> _Required task 1_: In the records, could you begin at the line that has "This screenshot has width=1628, height=606." and stop after the line that has "pyautogui.click(x=564, y=241)", giving those lines again with "last-post icon" replaced by "last-post link" and everything else unchanged?

# New work/gaming computer



## Ricool (Nov 30, 2010)

Thinking of building a new PC, I took you recommended workstation intel build and made a few changes.

I use it every day for about 6-12 hours, my use is mostly for Adobe CC/Office/some 3D and gaming (i really like to turn up all the eye candy in games).

First off a diff. case went with the NZXT H630 because i do not want a lot of noise, + some extra case fans.

Second a bit more power, went with the Thermaltake Toughpower Grand TPG-850M.

Third some more space, my thinking is the 256GD SAMSUNG 850 Pro Series will be for the OS, 2 1TB SAMSUNG 850 Pro Series where one will hold all the 
programs/libraries/user data and the second will hold all the games. The WD hard drive would be only for storage (video/photos/files).
The reason for me to go with SSD's for OS/Programs/Games is not so much speed; I have in the past had trouble with hard drives after about 2 years (several times) 

where you could hear that is was getting corrupted (guessing that heat broke off small flakes of the surface or just bad production) and after a short while would 

crash completely.

> _Extracted entries_:
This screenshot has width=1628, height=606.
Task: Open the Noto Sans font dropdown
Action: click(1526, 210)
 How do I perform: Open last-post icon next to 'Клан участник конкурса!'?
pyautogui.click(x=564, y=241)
---
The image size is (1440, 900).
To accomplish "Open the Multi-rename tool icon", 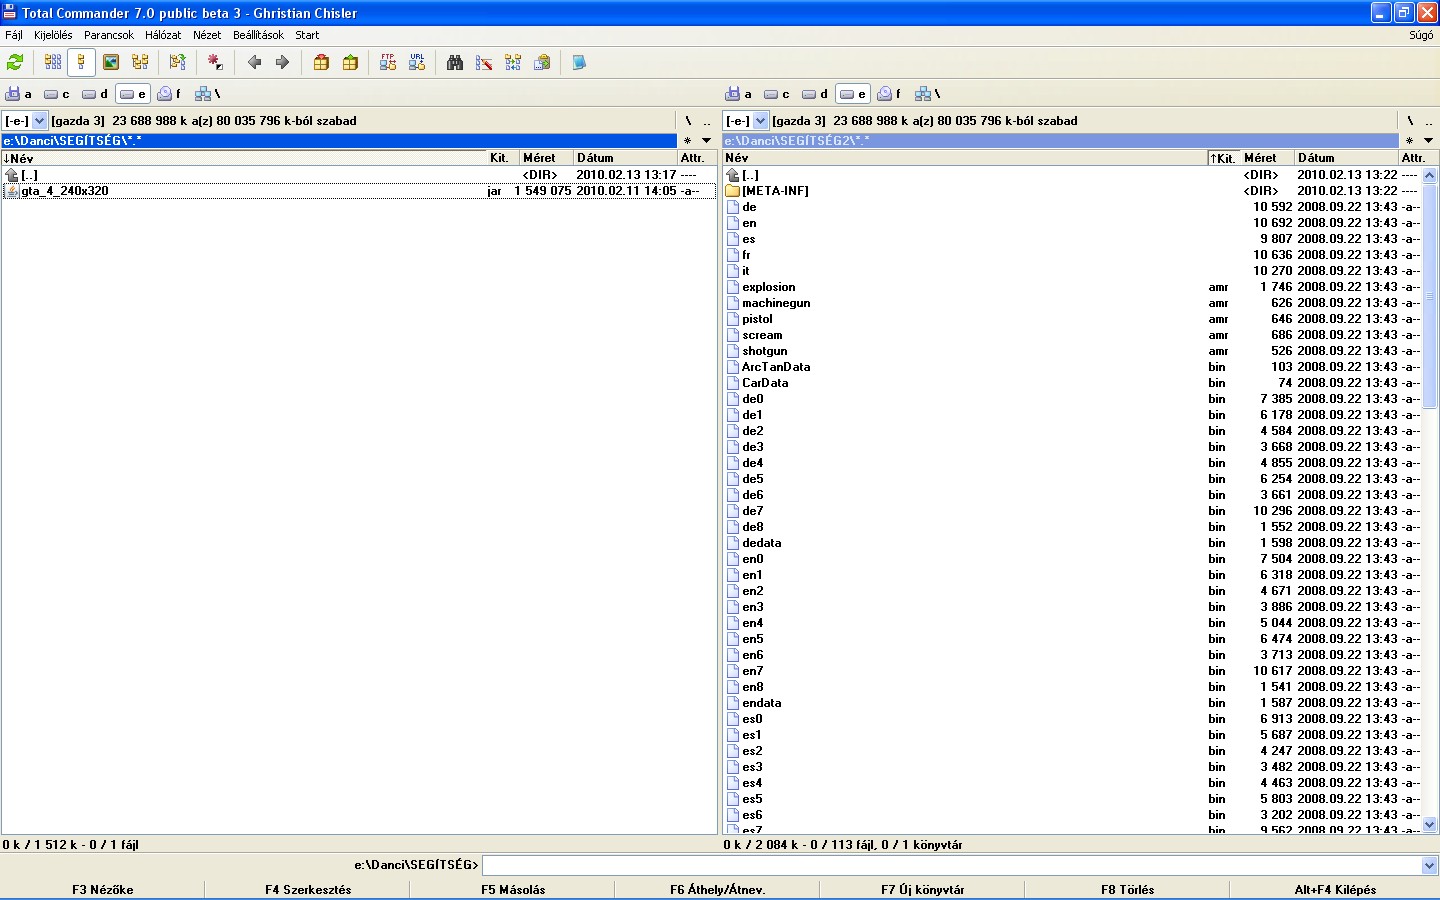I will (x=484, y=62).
* * *
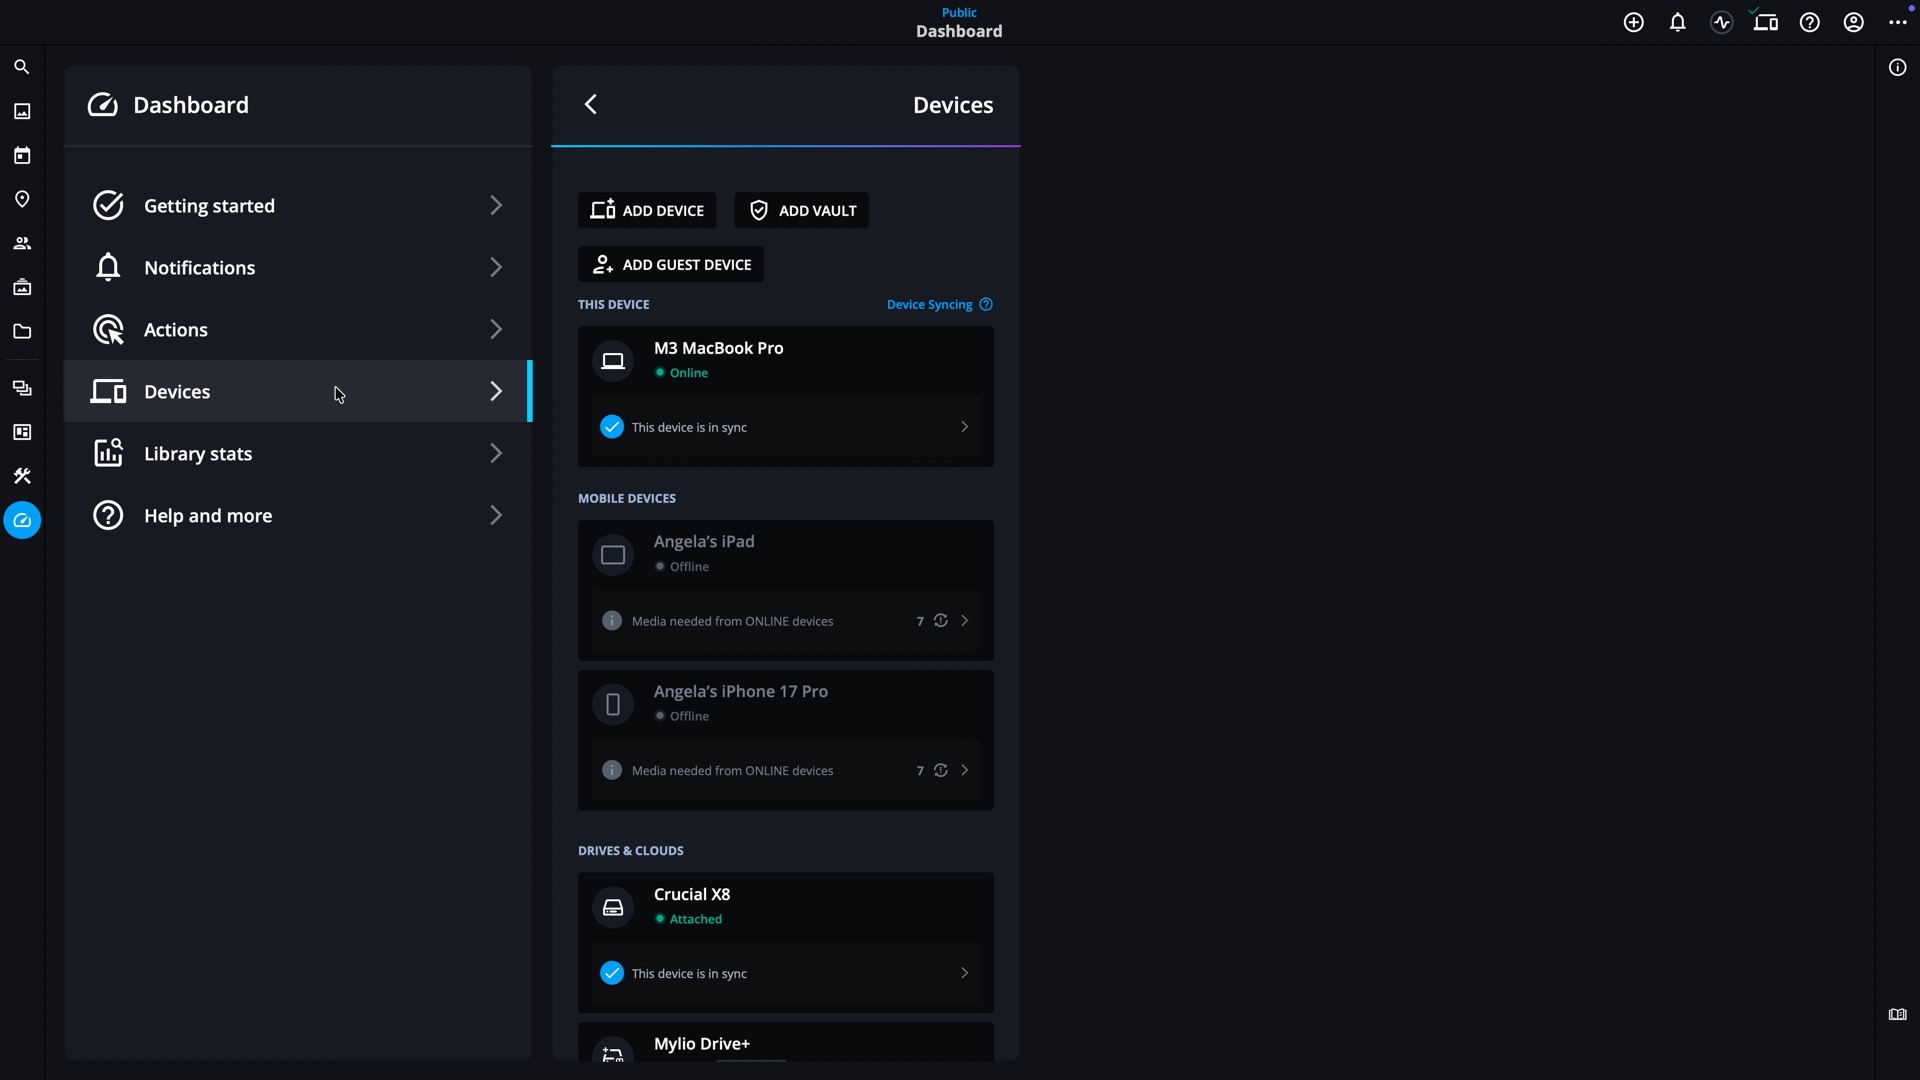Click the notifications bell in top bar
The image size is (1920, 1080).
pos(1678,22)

> _Required task 2_: Do these statements agree with the forum post about the new computer? Answer yes or no for each, quoting the deciding words. (a) The NZXT H630 case was chosen to keep noise down. (b) The WD hard drive will hold the games. (c) Speed is the main reason for using SSDs for the OS, programs and games.

> _Exercise answer 1_:
This screenshot has width=1628, height=606.
Task: Open the Noto Sans font dropdown
Action: click(1526, 210)
 How do I perform: Open last-post link next to 'Клан участник конкурса!'?
pyautogui.click(x=564, y=241)

> _Exercise answer 2_:
(a) Yes: "went with the NZXT H630 because i do not want a lot of noise"
(b) No: "The WD hard drive would be only for storage (video/photos/files)."
(c) No: "The reason for me to go with SSD's for OS/Programs/Games is not so much speed"